Page:Rousseau - Les Confessions, Launette, 1889, tome 2.djvu/215

Le texte de cette page a été corrigé et est conforme au fac-similé.

Le baron d’Holbach, qui n’était jamais venu, que je sache, à la Chevrette, fut au nombre de ces derniers. Si j’eusse été aussi défiant que je le suis devenu dans la suite, j’aurais fort soupçonné madame d’Épinay d’avoir arrangé ce voyage, pour lui donner l’amusant cadeau de voir le citoyen amoureux. Mais j’étais alors si bête, que je ne voyais pas même ce qui crevait les yeux à tout le monde. Toute ma stupidité ne m’empêcha pourtant pas de trouver au baron l’air plus content, plus jovial qu’à son ordinaire. Au lieu de me regarder en noir selon sa coutume, il me lâchait cent propos goguenards, auxquels je ne comprenais rien. J’ouvrais de grands yeux sans rien répondre ; madame d’Épinay se tenait les côtés de rire ; je ne savais sur quelle herbe ils avaient marché. Comme rien ne passait encore les bornes de la plaisanterie, tout ce que j’aurais eu de mieux à faire, si je m’en étais aperçu, eût été de m’y prêter. Mais il est vrai qu’à travers la railleuse gaieté du baron l’on voyait briller dans ses yeux une maligne joie, qui m’aurait peut-être inquiété, si je l’eusse aussi bien remarquée alors, que je me la rappelai dans la suite.

Un jour que j’allai voir madame d’Houdetot à Eaubonne, au retour d’un de ses voyages à Paris, je la trouvai triste, et je vis qu’elle avait pleuré. Je fus obligé de me contraindre, parce que madame de Blainville, sœur de son mari, était là ; mais sitôt que je pus trouver un moment, je lui marquai mon inquiétude.

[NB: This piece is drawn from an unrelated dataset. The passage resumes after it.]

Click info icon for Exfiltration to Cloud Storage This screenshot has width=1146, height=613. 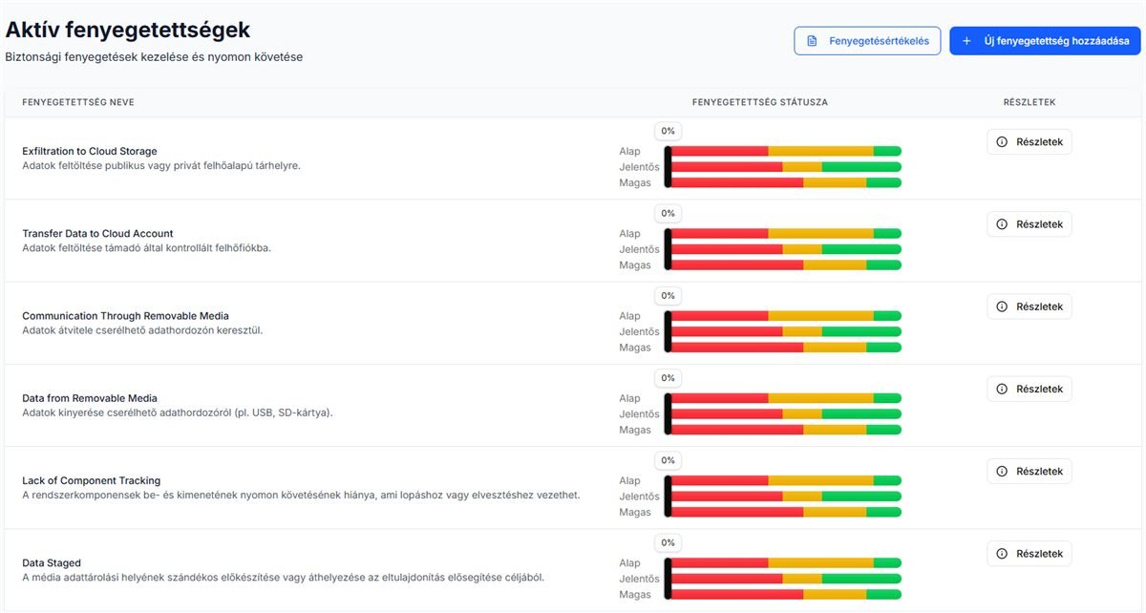pos(1002,142)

Ah ! me dit-elle en soupirant, je crains bien que vos folies ne me coûtent le repos de mes jours. Saint-Lambert est instruit, et mal instruit. Il me rend justice ; mais il a de l’humeur, dont, qui pis est, il me cache une partie. Heureusement je ne lui ai rien tu de nos liaisons, qui se sont faites sous ses auspices. Mes lettres étaient pleines de vous, ainsi que mon cœur : je ne lui ai caché que votre amour insensé, dont j’espérais vous guérir, et dont, sans m’en parler, je vois qu’il me fait un crime. On nous a desservis, on m’a fait tort, mais n’importe. Ou rompons tout à fait, ou soyez tel que vous devez être. Je ne veux plus rien avoir à cacher à mon amant.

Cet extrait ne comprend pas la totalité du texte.